Is the degree of the finite morphism $X\times_Y S \longrightarrow S$ equal to $n$?
If not, what conditions should be put on $X$ and $Y$?
If it helps, you can assume all the schemes to be integral.
I shall assume that $X,Y$ are integral, locally noetherian schemes and that $f$ is dominant. Then the degree of $f$ is the degree of the corresponding extension of fields, namely $$deg(f)=[Rat(X):Rat(Y)]$$. We have for the fibers $X_y \; (y\in f(X))$ of $f$ the interesting result: $$dim_{\kappa (y)} \mathcal O(X_y)\geq deg(f)$$ with equality for all fibers $$ dim_{\kappa (y)} \mathcal O(X_y)= deg(f) \quad (\star)$$
if and only if $f$ is flat (cf. Qing Liu's book, page176).

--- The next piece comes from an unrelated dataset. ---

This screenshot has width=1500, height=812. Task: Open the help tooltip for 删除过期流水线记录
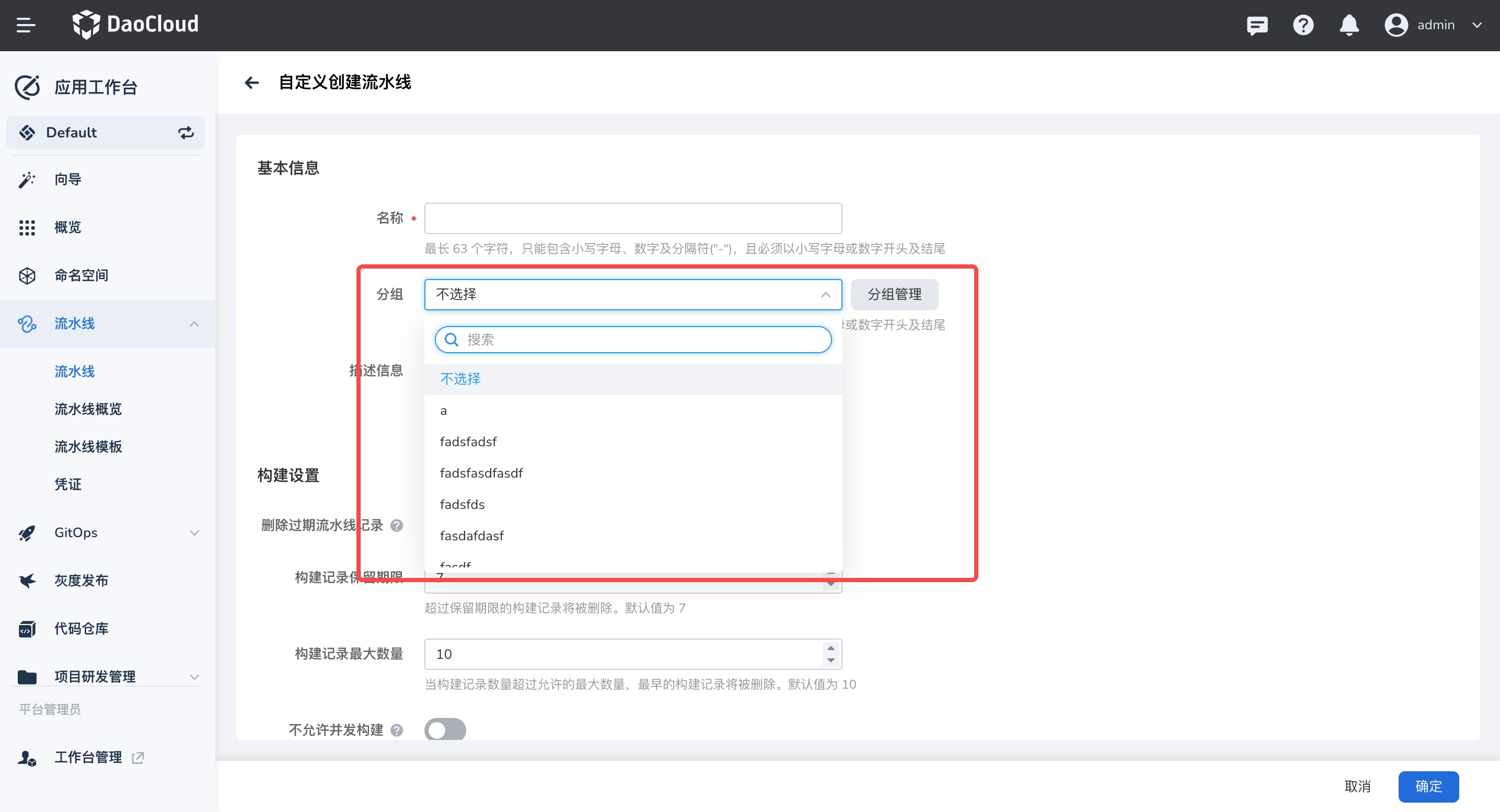pos(397,526)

So non flat morphisms will give you counterexamples by taking for $S$ a point of $Y$.
For an explicit counterexample, consider the case where $Y$ is a node, $X$ the affine line (both over a field $k$) and $f$ the normalization morphism. This is a finite morphism of degree one, but the fiber of the singular point has degree $2$ over $k$.
More generally, normalizations of non-normal varieties are never flat and will yield any number of countereamples.

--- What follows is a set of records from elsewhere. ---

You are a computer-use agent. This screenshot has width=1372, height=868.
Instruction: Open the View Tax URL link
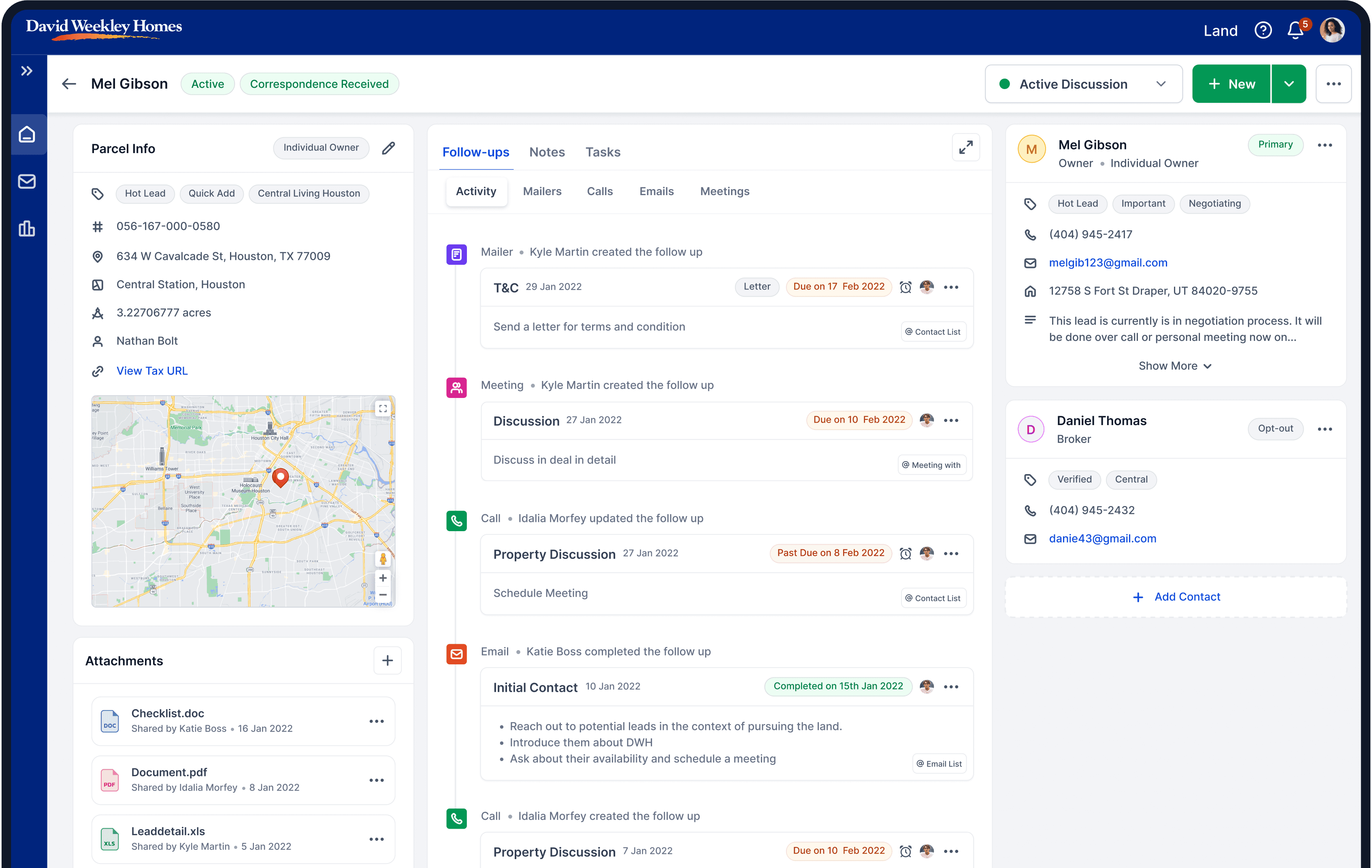pyautogui.click(x=151, y=371)
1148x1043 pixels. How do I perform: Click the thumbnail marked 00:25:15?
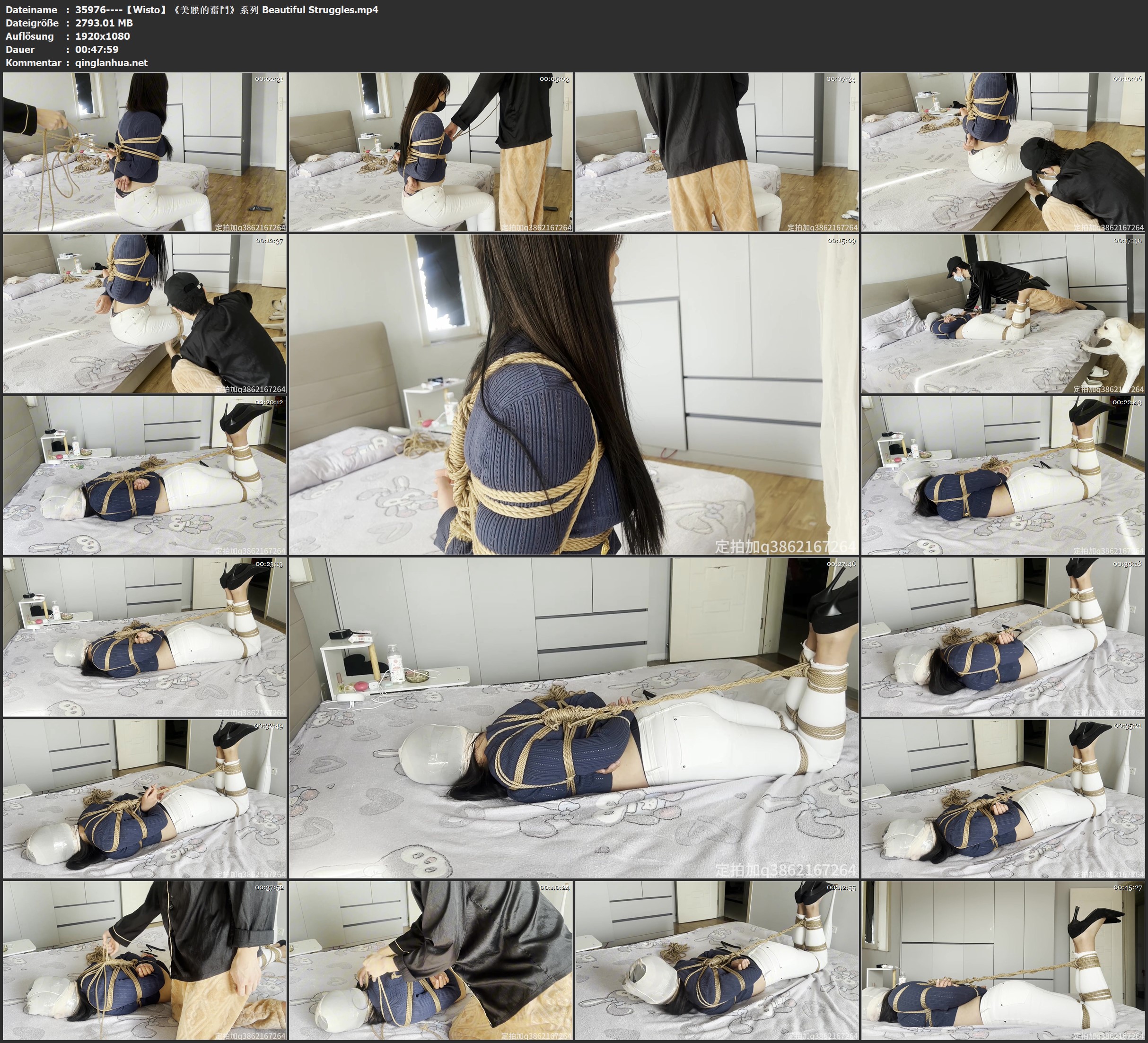coord(145,637)
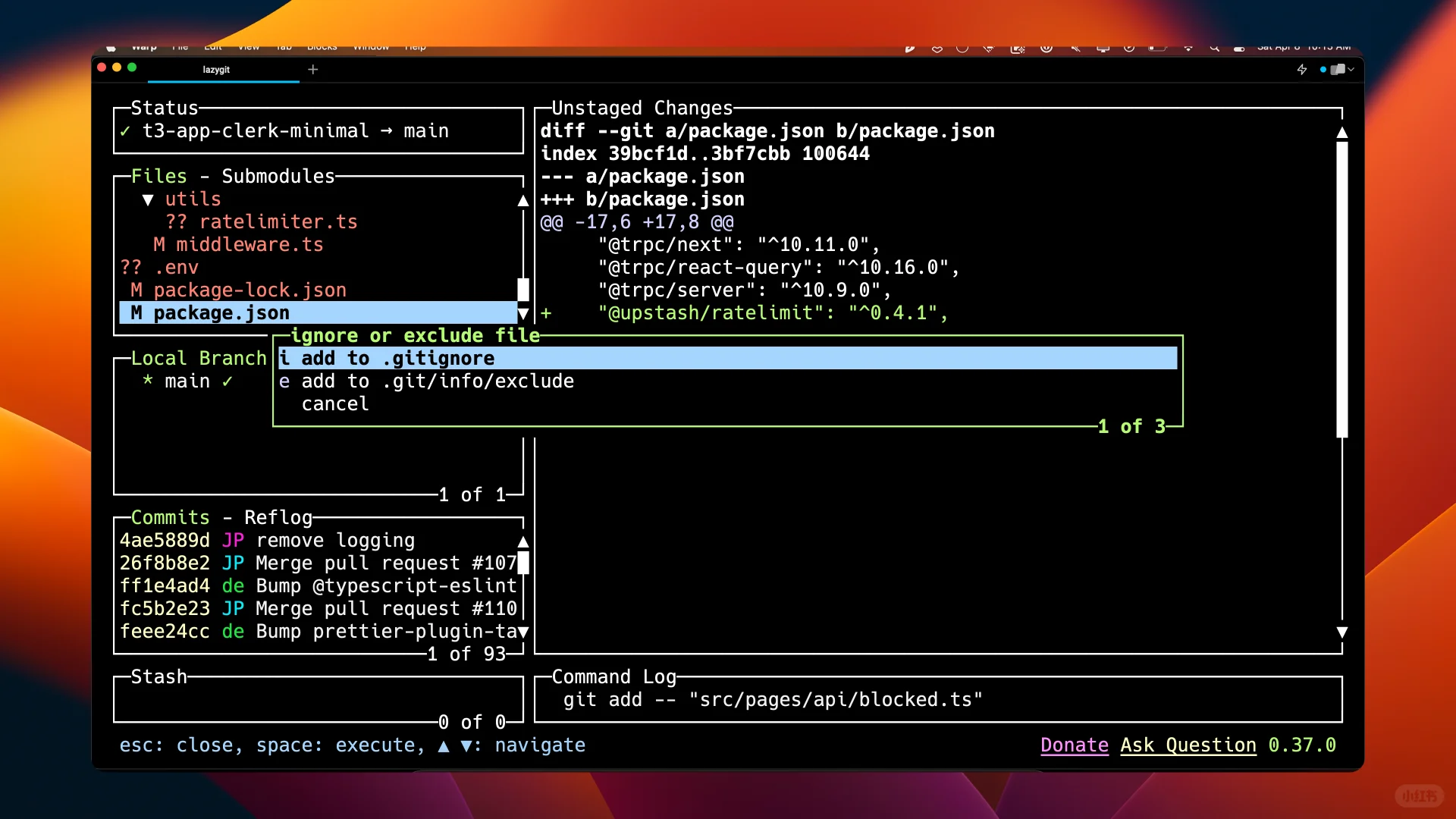1456x819 pixels.
Task: Click cancel in ignore menu
Action: point(335,403)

Also if $f$ is flat the criterion will tell you, since flatness is preserved under base-change, that the degree of $f$ will be preserved under some reasonable assumptions on the morphism $S\to Y$, the most obvious one being that $S$ should be locally noetherian and integral too.
A well-known formula Here is an arithmetically flavoured illustration of the above.
Let A be a Dedekind domain with fraction field $K$ and $L$ a separable field extension of $K$ of degree $[L:K]=n$. Let $B$ be the ring of elements in $L$ integral over $A$.
That ring $B$ is flat over $A$ (because for Dedekind rings flat=without torsion) and is a Dedekind domain, finite over $A$ (Krull-Akizuki).
We can apply the considerations above above to the associated morphism $f:Spec(B)=X\to Y=Spec(A)$.
Take a nonzero prime $\mathfrak p =y \in Y $ and write ${\mathfrak p}B=\prod {\mathfrak P}_i^{e_i}$.
Since $X_y=Spec(B/{\mathfrak p}B) $, the formula $(\star )$ translates into the very classical formula of algebraic number theory (where $f_i=[B/{\mathfrak P}_i: A/ \mathfrak p]$):
$$n=\sum e_if_i$$